佛光寺については、前にブログパート1に採り上げましたが、一応再掲載しておきます・・・
下京区高倉通仏光寺下る新開町にある佛光寺(ぶっこうじ)は、山号を渋谷(汁谷)山(じゅうこくさん)という真宗佛光寺派の本山で、創建は、浄土真宗の開祖(宗祖)・親鸞上人が山科(京都市山科区)に結んだ草庵に遡ると伝わります。
鎌倉時代初期の承元元年(建永二年 1207)、「承元の法難」によって、浄土真宗の開祖(宗祖)・親鸞上人は、三十五歳の時に京都を追放され、越後国(新潟県)へ流刑にされました。この「承元の法難」は、直前の年号から「建永の法難」とも呼ばれ、比叡山延暦寺や奈良興福寺といった旧仏教勢力の圧力によって、浄土宗開祖・法然上人を中心とする専修念仏教団が弾圧された事件です。
念仏を唱えることで、全ての人々が平等に救われると説いた法然上人の教えは、旧仏教の側から見れば、自分達の教義を否定するものと受け止められ、念仏が新興階級の武士や農民、またこれまでの旧仏教の教義では救いの対象から漏れていた女性達に広く受け入れられ広まっていくことに脅威を感じました。旧仏教寺院は専修念仏の停止を朝廷や鎌倉幕府に訴えました。特に、元久二年(1205)に、興福寺の僧・解脱貞慶上人が、法然上人らの弾圧を願い出た「興福寺奏状」は弾圧のきっかけとなりました。
また、前に安楽寺(左京区)を採り上げた時に書きましたが、「承元の法難(建永の法難)」の直接の原因となったのは、法然上人の弟子の僧・住蓮と安楽の六時礼讃声明を聴いて感激した後鳥羽上皇の二人の女官(松虫姫と鈴虫姫)が、上皇の留守中に出家してしまったという事件でした。自分に無断で出家したことを知った上皇は激怒し、法然門下の教団に弾圧を加えました。吉水道場の閉鎖や念仏布教の禁止はもちろん、住蓮と安楽は死罪、法然上人は土佐へ、親鸞をはじめとする主な弟子達も流罪となりました。
その後、親鸞上人は、建暦元年(1211)に赦免され、翌二年(1212)に京都に戻って、山科の地に草庵を結んだと伝えられ、これが佛光寺(興正寺も)の始まりということです。そして、時の順徳天皇より「興隆正法寺」の勅額を賜わって、興隆正法寺(興正寺)と号しました。
その後、安貞元年(1227)に親鸞上人は興隆正法寺(興正寺)を弟子の二世・真仏上人に任せて関東布教を始めました。(但し、寺伝以外の資料では親鸞が、関東布教の前に京都に戻って「興隆正法寺(興正寺)」を創建したことは証明されていないため、後世、教団を正当化するための伝説であるとする見方もあるようです。

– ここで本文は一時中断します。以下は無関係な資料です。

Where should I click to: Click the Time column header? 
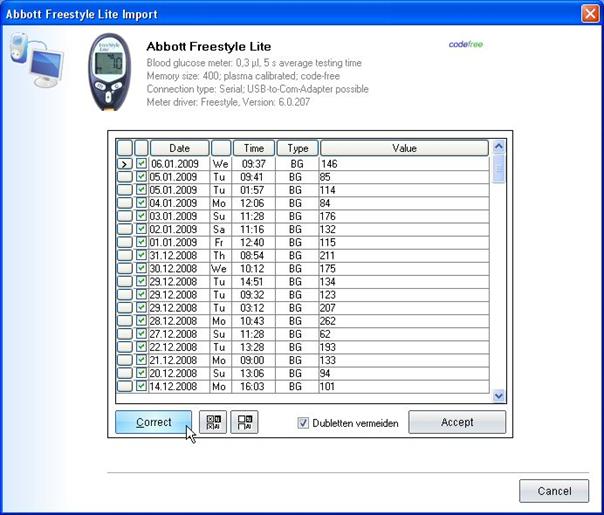point(254,148)
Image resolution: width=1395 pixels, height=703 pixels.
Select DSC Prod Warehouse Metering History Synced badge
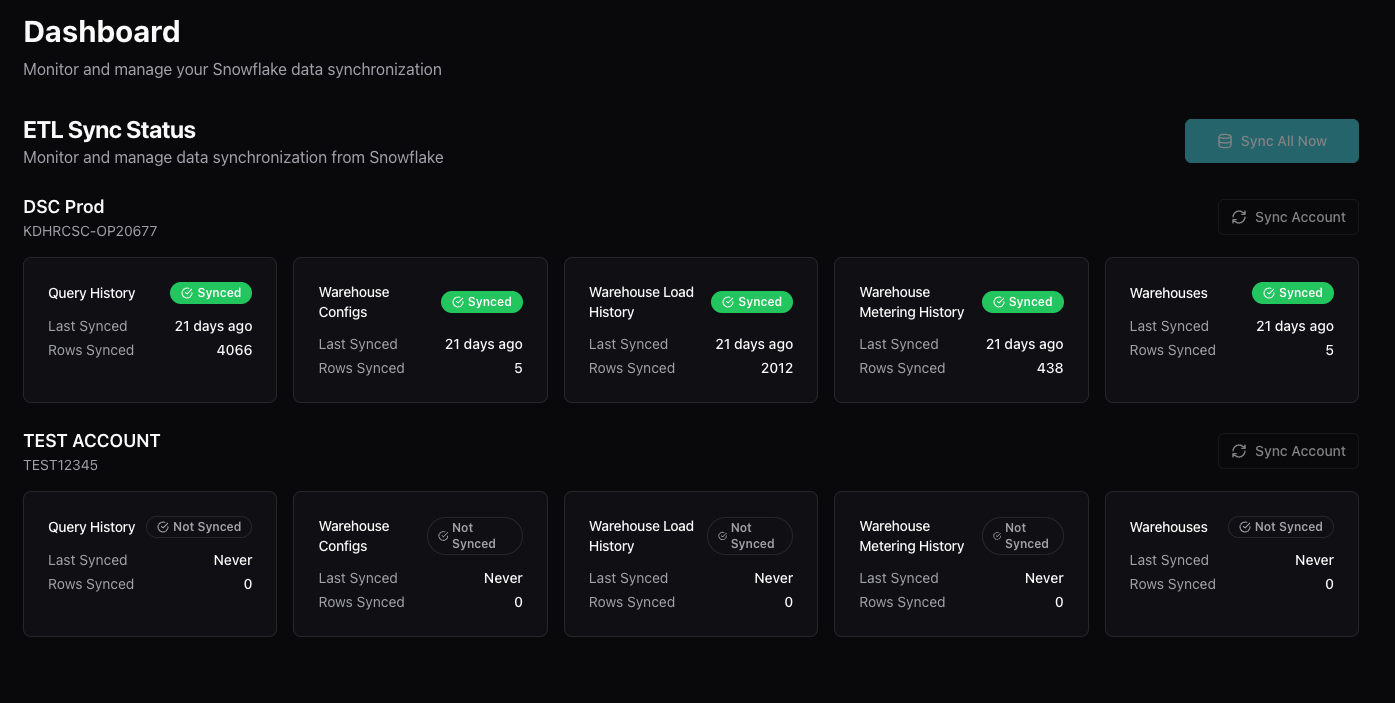[x=1022, y=302]
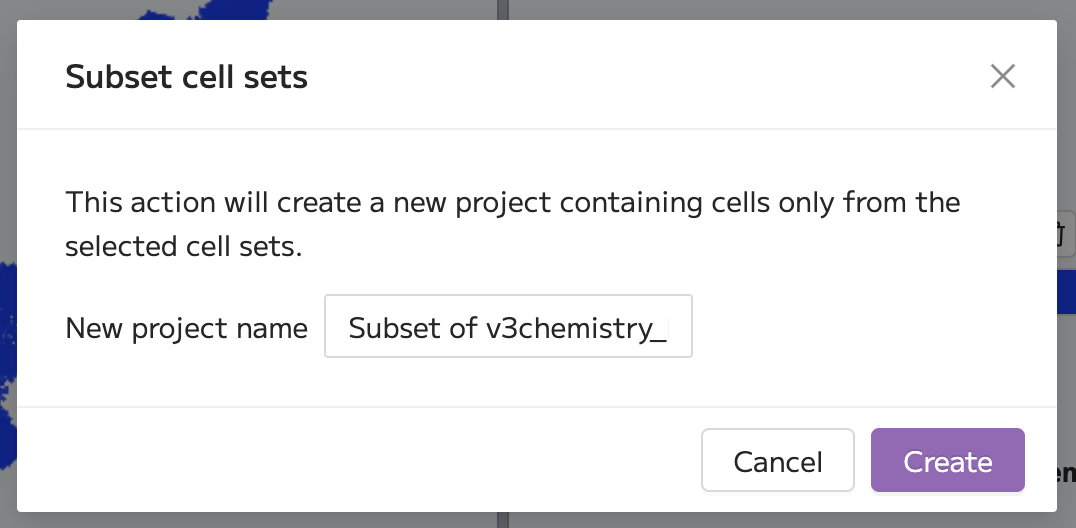Image resolution: width=1076 pixels, height=528 pixels.
Task: Create the new subset project
Action: 948,460
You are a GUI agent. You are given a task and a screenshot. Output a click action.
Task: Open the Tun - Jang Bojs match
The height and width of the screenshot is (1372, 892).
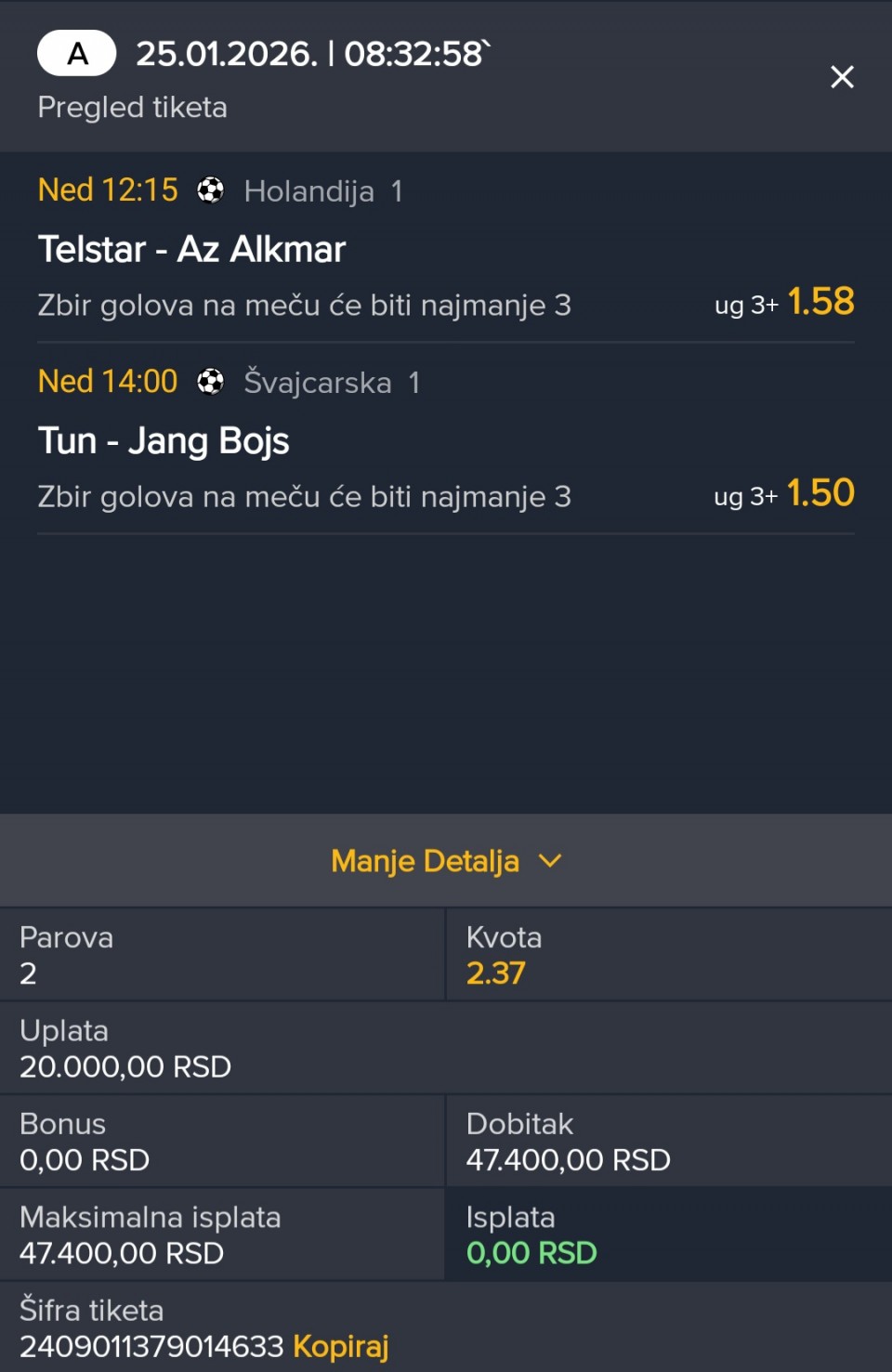click(x=164, y=440)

)
その後、「興隆正法寺(興正寺)」は、三世源海、四世了海、五世誓海、六世明光の各上人が継承し、鎌倉時代末期になって、中興の祖となった第七世・了源上人が、教化活動の拠点を京都に置いて真宗教団を組織し、西日本一帯への布教活動を行いました。(親鸞創建伝説の一方、史実的に山科の興隆正法寺(興正寺)の事実上の創建者は、了源上人といわれています。)
そして、元応二年(1320)に、寺院を山科から東山の汁谷(しるたに、しぶたに 現・方広寺、京都国立博物館付近)に移しました。またこの頃に寺号を「佛光寺」と改めています。この、佛光寺という寺名の由来については以下のような物語が伝えられます・・・ある時、後醍醐天皇が南の方角から金色の光が差し込んでくるという夢を見て、付近を探させた所、賊によって盗まれていた興隆正法寺(興正寺)の阿弥陀如来像が発見されました。この仏像のことを聞いた了源上人が、阿弥陀如来像の座光を持って宮中へ参内しました。仏像は座光にぴたりと納まったので、後醍醐天皇も喜んで仏像を渡し、寺号を「阿弥陀佛光寺」を略して「佛光寺」と改めさせたと伝えられます。またこの時に、後醍醐天皇の勅命により、都から遠い山科の地から、東山汁谷の地に移して勅願所としたとも伝えられます。
それ以降、佛光寺は、了源上人の活躍もあって、元亨元年(1321)に覚如上人が親鸞聖人の墓所・大谷廟堂を寺院として創建した同じ浄土宗の本願寺よりも、遥かに大きな勢力を持っていました。しかし、了源上人は、東海地方への布教の途中で、建武二年(1335)十二月に伊賀(三重)の七里峠で賊に襲われて四十二歳で殺害されました。(本願寺その他対立する諸宗教集団による暗殺説もあるようですが)その後、了源の長男、源鸞が第八世を継承しますが、その死により了源上人の裏方(妻)・了明尼公(りぉうみょうにこう)が第九世を継承しました。南北朝時代に女性が一山の門主の地位に就くということは、画期的な出来事だったようです。(尚、その後、幕末から明治にかけて、もう一人の女性、第二十七世・真意尼公(しんにこう)が、元治の禁門の変の兵火で焼失した佛光寺の再建に尽くしました。)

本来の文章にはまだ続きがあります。